Follow up now with the codes depending on the required tool path. For flood coolant, it is necessary to use the M08 code near the beginning of the program, and M09 after the tool has completed its path. The M30 code is used to indicate that the program has finished.





**Note: This is just a guide, Not all Fanuc machines work exactly like this. Some use G46 instead of G43 and some use other codes like G92 instead of G54. Always refer to the manual before writing programs.

Use of Movement g codes for milling

Use of movement G-codes



Here I will discuss how to utilize the movement G-Codes, If you haven't checked out the list of G codes yet, be sure to check them first here:


Eg 1.
G00 X100.  ;

This will make the X axis Rapid to 100mm, Can also be used with any other Axis the machine has.

Eg 2.
G01 X100. F100 ;

This will make the X axis feed to 100mm at a feed rate of  F100 or 100mm/m

With these 2 codes, a basic straight line cut can be done by rapid traversing the tool near to the job, and then using the G01 code to cut the material. 

Eg 3.
G00 X20. ;
Z1. ;    *
G01 X0. ;

*Note that it is not necessary to re write G00 to get the Z axis to rapid to 1mm.
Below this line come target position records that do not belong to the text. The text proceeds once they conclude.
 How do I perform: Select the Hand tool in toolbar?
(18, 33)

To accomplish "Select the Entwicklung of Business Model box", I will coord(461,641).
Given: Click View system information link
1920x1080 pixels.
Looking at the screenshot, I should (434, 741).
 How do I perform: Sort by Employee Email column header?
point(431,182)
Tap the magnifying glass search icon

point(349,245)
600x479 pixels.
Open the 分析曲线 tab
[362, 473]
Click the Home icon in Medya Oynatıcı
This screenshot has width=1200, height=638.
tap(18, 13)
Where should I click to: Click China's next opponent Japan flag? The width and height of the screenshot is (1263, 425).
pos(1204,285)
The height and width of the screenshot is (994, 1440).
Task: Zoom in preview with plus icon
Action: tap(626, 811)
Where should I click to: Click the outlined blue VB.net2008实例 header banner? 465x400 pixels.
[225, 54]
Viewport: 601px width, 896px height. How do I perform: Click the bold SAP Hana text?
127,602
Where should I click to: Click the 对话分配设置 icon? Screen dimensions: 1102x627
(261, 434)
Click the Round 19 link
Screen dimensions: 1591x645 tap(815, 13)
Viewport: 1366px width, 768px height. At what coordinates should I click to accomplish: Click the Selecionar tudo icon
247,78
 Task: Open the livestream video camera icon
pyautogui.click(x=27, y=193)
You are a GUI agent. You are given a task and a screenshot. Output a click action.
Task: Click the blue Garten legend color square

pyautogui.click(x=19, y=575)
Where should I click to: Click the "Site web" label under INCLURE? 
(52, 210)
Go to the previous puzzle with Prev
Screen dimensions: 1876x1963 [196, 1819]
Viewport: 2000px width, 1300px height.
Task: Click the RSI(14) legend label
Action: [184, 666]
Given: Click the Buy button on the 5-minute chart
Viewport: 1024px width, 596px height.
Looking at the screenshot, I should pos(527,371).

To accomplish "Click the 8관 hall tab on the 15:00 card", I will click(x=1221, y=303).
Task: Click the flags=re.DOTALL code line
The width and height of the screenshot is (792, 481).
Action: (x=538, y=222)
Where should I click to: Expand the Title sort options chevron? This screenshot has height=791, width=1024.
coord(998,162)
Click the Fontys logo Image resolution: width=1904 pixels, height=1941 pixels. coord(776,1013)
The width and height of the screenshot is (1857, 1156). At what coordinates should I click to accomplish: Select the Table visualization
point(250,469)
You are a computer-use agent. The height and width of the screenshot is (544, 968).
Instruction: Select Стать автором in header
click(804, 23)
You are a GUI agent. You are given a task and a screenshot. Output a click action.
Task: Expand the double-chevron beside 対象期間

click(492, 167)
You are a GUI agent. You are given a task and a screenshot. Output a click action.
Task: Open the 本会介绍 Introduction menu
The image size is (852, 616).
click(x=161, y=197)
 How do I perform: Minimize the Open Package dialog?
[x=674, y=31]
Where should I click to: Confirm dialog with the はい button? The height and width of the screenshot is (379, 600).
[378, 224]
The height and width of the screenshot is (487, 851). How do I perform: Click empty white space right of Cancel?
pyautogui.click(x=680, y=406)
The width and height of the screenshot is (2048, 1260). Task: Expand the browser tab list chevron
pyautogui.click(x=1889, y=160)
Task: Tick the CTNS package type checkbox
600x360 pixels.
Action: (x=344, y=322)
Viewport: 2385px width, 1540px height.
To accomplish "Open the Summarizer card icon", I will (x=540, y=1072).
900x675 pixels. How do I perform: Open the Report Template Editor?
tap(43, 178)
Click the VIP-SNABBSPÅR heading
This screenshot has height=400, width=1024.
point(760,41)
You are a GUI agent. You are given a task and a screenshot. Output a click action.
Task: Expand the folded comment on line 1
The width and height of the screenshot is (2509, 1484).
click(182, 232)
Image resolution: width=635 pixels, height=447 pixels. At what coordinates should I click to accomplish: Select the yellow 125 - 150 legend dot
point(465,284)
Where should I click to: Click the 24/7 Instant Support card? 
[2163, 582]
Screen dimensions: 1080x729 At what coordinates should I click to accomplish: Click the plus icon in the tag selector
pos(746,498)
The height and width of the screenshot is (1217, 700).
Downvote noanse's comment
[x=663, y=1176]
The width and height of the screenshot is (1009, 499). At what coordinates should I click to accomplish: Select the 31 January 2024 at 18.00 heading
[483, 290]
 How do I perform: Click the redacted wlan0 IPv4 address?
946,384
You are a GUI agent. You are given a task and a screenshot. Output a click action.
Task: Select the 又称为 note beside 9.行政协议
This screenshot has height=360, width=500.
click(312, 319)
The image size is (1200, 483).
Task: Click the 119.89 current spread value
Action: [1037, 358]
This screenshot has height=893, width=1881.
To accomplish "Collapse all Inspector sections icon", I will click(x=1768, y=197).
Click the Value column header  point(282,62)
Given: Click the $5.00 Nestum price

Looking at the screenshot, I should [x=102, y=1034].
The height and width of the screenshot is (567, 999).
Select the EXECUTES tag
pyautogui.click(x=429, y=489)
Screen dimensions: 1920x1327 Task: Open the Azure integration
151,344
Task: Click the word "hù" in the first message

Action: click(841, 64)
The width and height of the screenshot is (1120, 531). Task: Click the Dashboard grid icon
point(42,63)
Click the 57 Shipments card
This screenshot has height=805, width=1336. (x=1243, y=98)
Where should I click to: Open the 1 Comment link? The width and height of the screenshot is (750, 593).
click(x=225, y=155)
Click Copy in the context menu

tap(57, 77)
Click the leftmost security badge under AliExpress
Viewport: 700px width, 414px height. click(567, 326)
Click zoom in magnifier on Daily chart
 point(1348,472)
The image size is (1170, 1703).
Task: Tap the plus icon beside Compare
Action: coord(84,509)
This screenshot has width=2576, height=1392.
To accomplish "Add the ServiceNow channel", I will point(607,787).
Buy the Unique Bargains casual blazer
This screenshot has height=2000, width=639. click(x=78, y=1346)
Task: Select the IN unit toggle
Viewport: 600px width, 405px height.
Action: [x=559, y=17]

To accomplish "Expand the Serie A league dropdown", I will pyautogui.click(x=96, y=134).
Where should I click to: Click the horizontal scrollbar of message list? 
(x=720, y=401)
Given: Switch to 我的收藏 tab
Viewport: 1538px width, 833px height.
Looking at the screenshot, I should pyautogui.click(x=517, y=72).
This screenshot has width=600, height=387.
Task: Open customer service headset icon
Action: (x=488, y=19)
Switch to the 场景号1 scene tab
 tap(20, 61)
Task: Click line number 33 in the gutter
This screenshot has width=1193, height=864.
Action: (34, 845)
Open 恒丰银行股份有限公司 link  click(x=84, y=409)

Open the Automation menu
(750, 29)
This is because G00 is already selected from the previous line. Only once G01 is selected in the program, then it will be necessary to change back to G0 for rapid traversing.

This set of codes will rapid the X axis to 20mm, Then rapid the Z axis to 1mm, Then feed the X axis to 0mm.

These 2 codes are very important to know, If you swap them around, you will end up rapiding into your job and breaking your tool. Now to the next code.

Eg 4.
G02 X0. Y100. R100.

This code is telling the machine that you want it to make a clockwise radius of 100mm. The X and Y values in this case represent what position the tool is going to stop cutting the radius.

The same applies for G03 except that your radius cuts counter clockwise.

This completes our list of movement G-codes.


List of important M-Codes

List of Important M-codes

 

M-codes

M00 - Program pause
M01 - Optional stop
M03 - Spindle start (clockwise)
M04 - Spindle start (Counter clockwise)
M05 - Spindle stop
M06 - Tool change
M08 - Flood coolant on
M09 - Flood coolant off
M19 - Spindle orientation
M30 - Program end and rewind

Please note that this is not a complete list of M-codes, just the most common ones used in CNC programming. One should always be familiar with the machine before attempting to use it or program it. Machine G-codes and M-codes may vary from model to model. Consult the programming manual for machine specific codes.

List of important g codes for milling

List of important G-codes in Cnc milling

G00 - Rapid movement
G01 - Linear movement
G02 - Circular interpolation (Clockwise)
G03 - Circular interpolation (Counter clockwise)
G04 - Dwell
G28 - Chosen axis returns home
G40 - Cutter compensation off
G41 - Cutter compensation on
G42 - Cutter compensation on

G43 - Read tool height
G54 - Reference point 1
G55 - Reference point 2
G56 - Reference point 3
G57 - Reference point 4
G92 - Start point


Milling Cycles

G73 - Peck drilling cycle
G74 - Counter tapping cycle
G76 - Fine boring cycle
G80 - Cycle cancel
G81 - Drill cycle / spot drill cycle
G82 - counter boring cycle
G83 - Peck drilling cycle
G84 - Tapping cycle
G86 - Boring cycle
G87 - Back boring cycle



Please note that these are not all the G-codes but only the most common ones used in CNC milling. Also note that the G-codes on this list work for majority of Fanuc controls, but one should always be familiar with the machine and machine codes before attempting to program a CNC machine, as there are variations in G and M codes on different machines.